An industry participant described a case where a foundation survey was resubmitted and stalled for weeks while a single environmental reviewer did not respond. "It cost us $500 for another survey and 3 weeks of time to be able to move on the project," the contractor said, recounting an application submitted June 30 that was later reapproved by another reviewer on July 21.

Development Services Director Stephen Shenin acknowledged a bottleneck and said the county is actively recruiting staff to address it. "We have two senior planner positions and an environmental/floodplain specialist open; the environmental specialist will do the bulk of BPR reviews and allow Bradley Bowen to focus on DO and other review types," Shenin said. He added that standardized operating procedures and reviewer training should reduce variance in comments and shorten review cycles.

Staff and participants discussed procedural fixes including a greater use of conditional approvals — for example, approving a submittal "pending" receipt of a narrowly defined item — so that minor clarifications do not hold a permit for weeks. Donise Wei, the BPR manager, said the department has begun issuing conditional approvals in some cases and expects SOPs and additional staff to improve turnaround times.

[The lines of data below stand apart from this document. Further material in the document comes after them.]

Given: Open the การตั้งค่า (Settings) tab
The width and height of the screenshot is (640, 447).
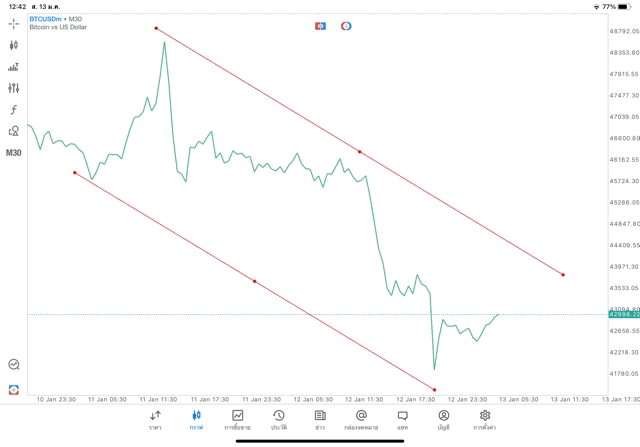Looking at the screenshot, I should 485,419.
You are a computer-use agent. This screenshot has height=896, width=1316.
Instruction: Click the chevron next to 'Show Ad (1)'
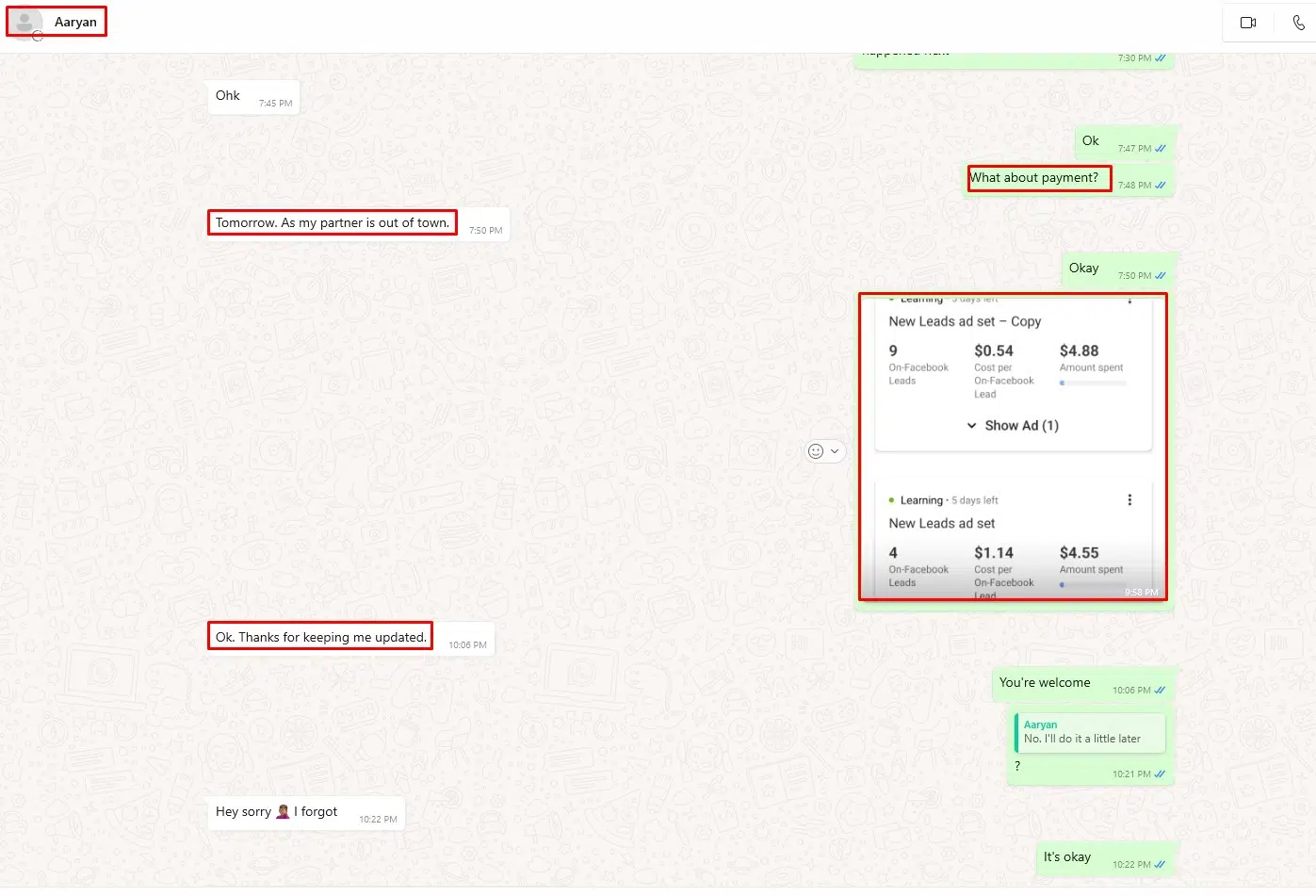click(x=971, y=426)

Attendees praised the county’s permit portal but flagged file‑upload problems for elevation certificates and foundation surveys; staff said they are addressing upload issues and that GIS‑driven checklists will help applicants know which documents are required before submittal.

County staff said they will bring summarized feedback and proposed procedural changes to the BOCC on July 26.

Because the claim of unjustified delays concerns the county’s review process, staff encouraged parties who experienced specific cases to share application numbers or documentation so the department can investigate individual complaints.